A cornerstone of the U.S. Chamber's tort reform movement is to allow companies to force consumers into arbitration and waive their rights to a jury trial. This tort "remedy" apparently unclogs the court systems and lessens the burden of the court system on companies. So what does the U.S. Chamber of Commerce do when it meets an industry it does not like?
You guessed it. Push in a provision into the regulation of that industry that keeps the industry from requiring mandatory arbitration or jury trial waivers. The U.S. Chamber of Commerce just succeeded in installing this provision in its bill to remove the "thorn in its side", legal funding (or lawsuit lending as they like to call it) from Tennessee with the help of the Tennessee General Assembly in the U.S. Chamber of Commerce sponsored HB 1242 / SB 1360 (with helpful pushes from the Tennessee Chamber of Commerce, NFIB and the Institute for Legal Reform's hired spokesman, Former Georgia AG Thurbert Baker).

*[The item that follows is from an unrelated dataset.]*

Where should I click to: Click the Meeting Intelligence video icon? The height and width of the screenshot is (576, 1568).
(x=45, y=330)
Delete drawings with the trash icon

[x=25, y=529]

Forced arbitration is a bad deal for the consumer, which is why the U.S. Chamber of Commerce has fought so hard over the years - including at the Supreme Court level - to preserve it for its Big Business members. So while prohibiting it is an actual pro-consumer provision, it is hypocritical that its prohibition is being promoted by the U.S. Chamber of Commerce when it meets an industry that it perceives as threatening the business model of some of its Big Business members (primarily the 19 largest U.S. corporations).
As noted in a previous diary, the U.S. Chamber of Commerce whipped out its Johnsons (Rep Curtis and Senator Jack) to effectively ban legal funding in Tennessee. The U.S. Chamber of Commerce was doing the bidding of board of director members Allstate and State Farm (USAA jumped into the fray, too), who are adverse in litigation to the consumers that legal funding helps by providing consumers with an economic option to settling for low immediate settlement offers out of financial stress.
In addition to rate caps and a prohibition on accessing bank financing, the U.S. Chamber promoted and pushed in HB 1242/SB 1360 for this prohibition: "Attempt to effect arbitration or otherwise effect waiver of a consumer’s right to trial by jury;"
A bit ironic and hypocritical given the U.S. Chamber of Commerce's long tort reform agenda item of watering down consumers' rights to access the courts and juries though mandatory arbitration and jury trial waivers in the consumer contracts of its members.
For more on the U.S. Chamber of Commerce's hostile history on consumer rights, see:
http://www.takejusticeback.com/...
Note this mention:
The U.S. Chamber’s litigation arm, the National Chamber Litigation Center (NCLC) has joined lawsuits to enforce forced arbitration more than 50 times in the last 10 years, including 20 since 2012.